Originally Posted by
Nayef
I meant US citizens who are dual citizens of either Australia or New Zealand, not duals of AU/NZ.
Your anecdotal scenarios included precisely zero examples meeting that situation. The reality is, without pre-planning, dealing with
either country's entry requirements can be an exercise in frustration unless you prepare. The prevalence of real-time entry eligibility checking at the gate-bridge has moved the importance of understanding what you need to do.
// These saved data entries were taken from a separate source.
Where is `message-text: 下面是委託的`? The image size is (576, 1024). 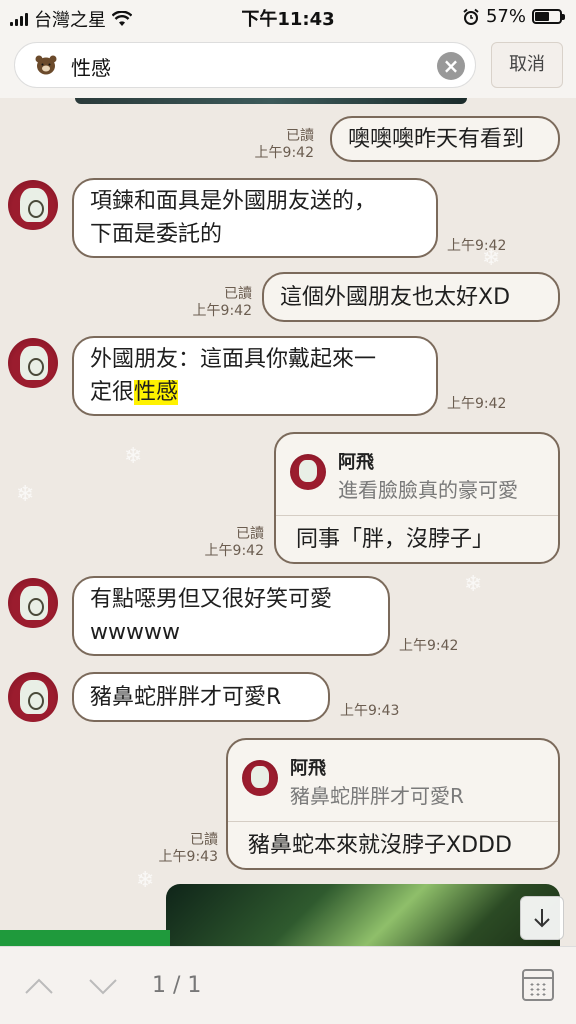 message-text: 下面是委託的 is located at coordinates (156, 234).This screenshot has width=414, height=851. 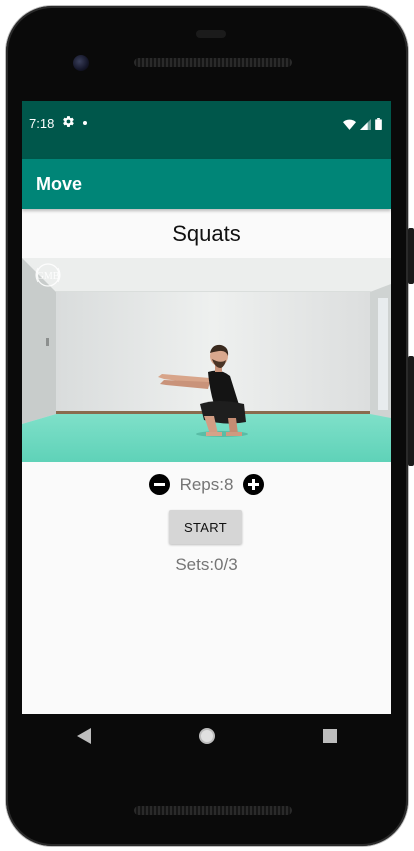 What do you see at coordinates (60, 184) in the screenshot?
I see `app-title: Move` at bounding box center [60, 184].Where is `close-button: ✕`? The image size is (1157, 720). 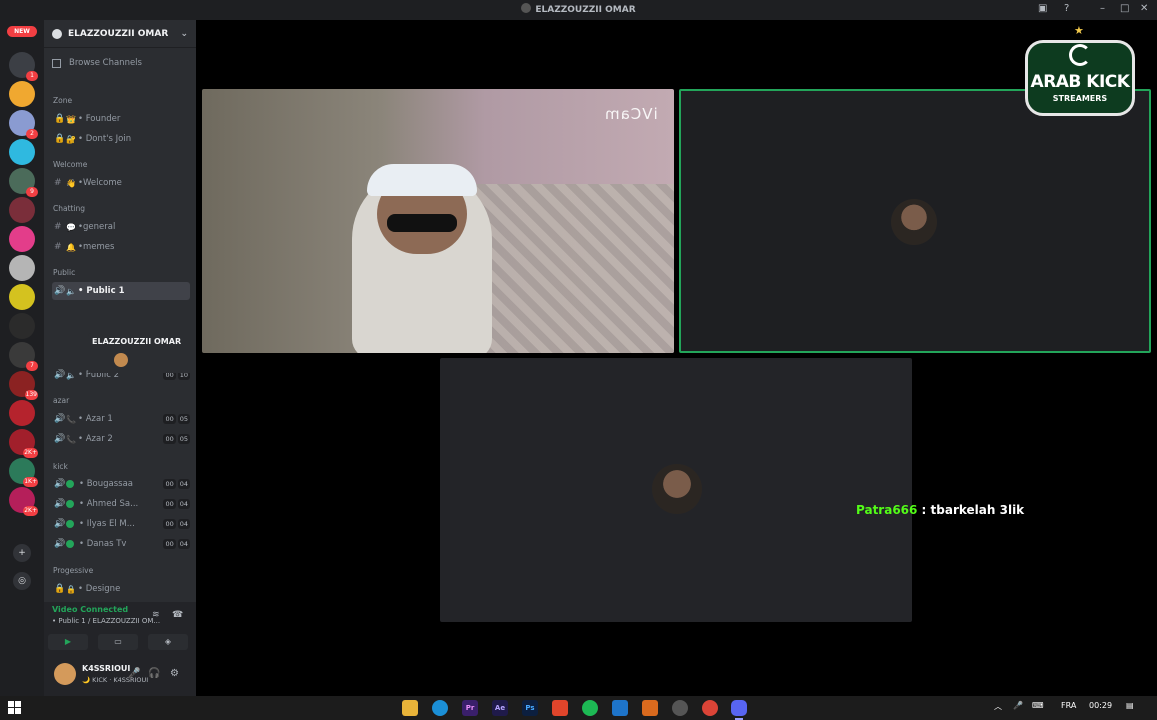
close-button: ✕ is located at coordinates (1144, 8).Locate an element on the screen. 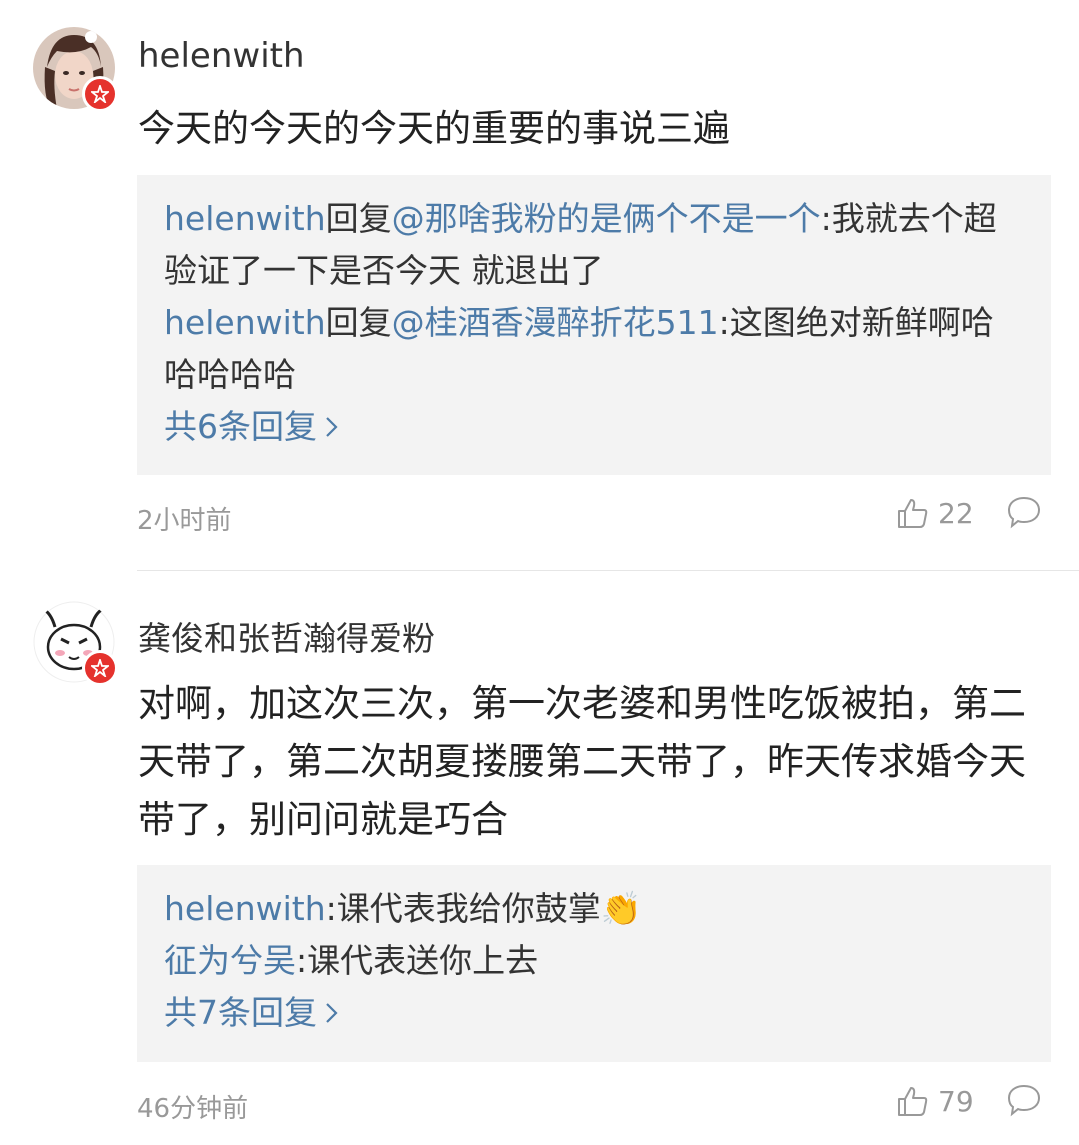 The height and width of the screenshot is (1145, 1079). comment-time: 46分钟前 is located at coordinates (193, 1109).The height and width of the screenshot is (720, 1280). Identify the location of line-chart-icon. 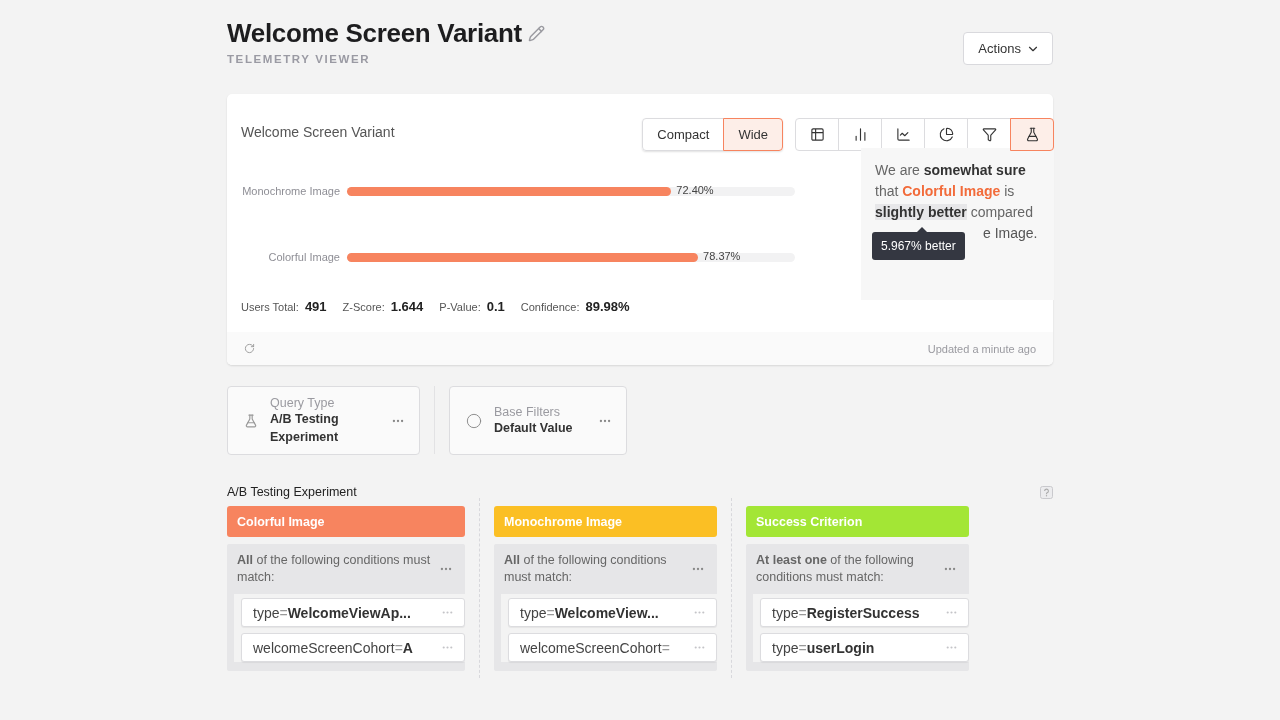
(903, 134).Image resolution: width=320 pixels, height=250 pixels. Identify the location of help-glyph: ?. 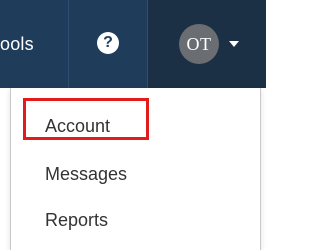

If you're traveling to Australia for example, your eligibility is determined when your passport is scanned at boarding. You scan a US passport on departure from SFO for example when you have AU citizenship, it will flag "DO NOT BOARD" because the Department of Home Affairs systems will say that individual has no ETA, and if that individual tried to apply for one, it would be refused (due to being ineligible as a citizen) while if you scanned another passport, the I-94 records will be way out of whack and cause issues for re-entry, since the US uses APIS as a primary source of exit data.
Originally Posted by
seawolf
Why would this be an issue?
Heading to US check in with US passport . Heading to EU check in with EU passport.
I believe this has been covered several times already.
Some countries (cough, the US) use check-in/APIS data in lieu of exit immigration. Your departure is as important as your arrival. There's a reason that ICAO has a working group sorting this. Because right now it's a mess that unfairly stings travellers. Especially dual-citizen ones.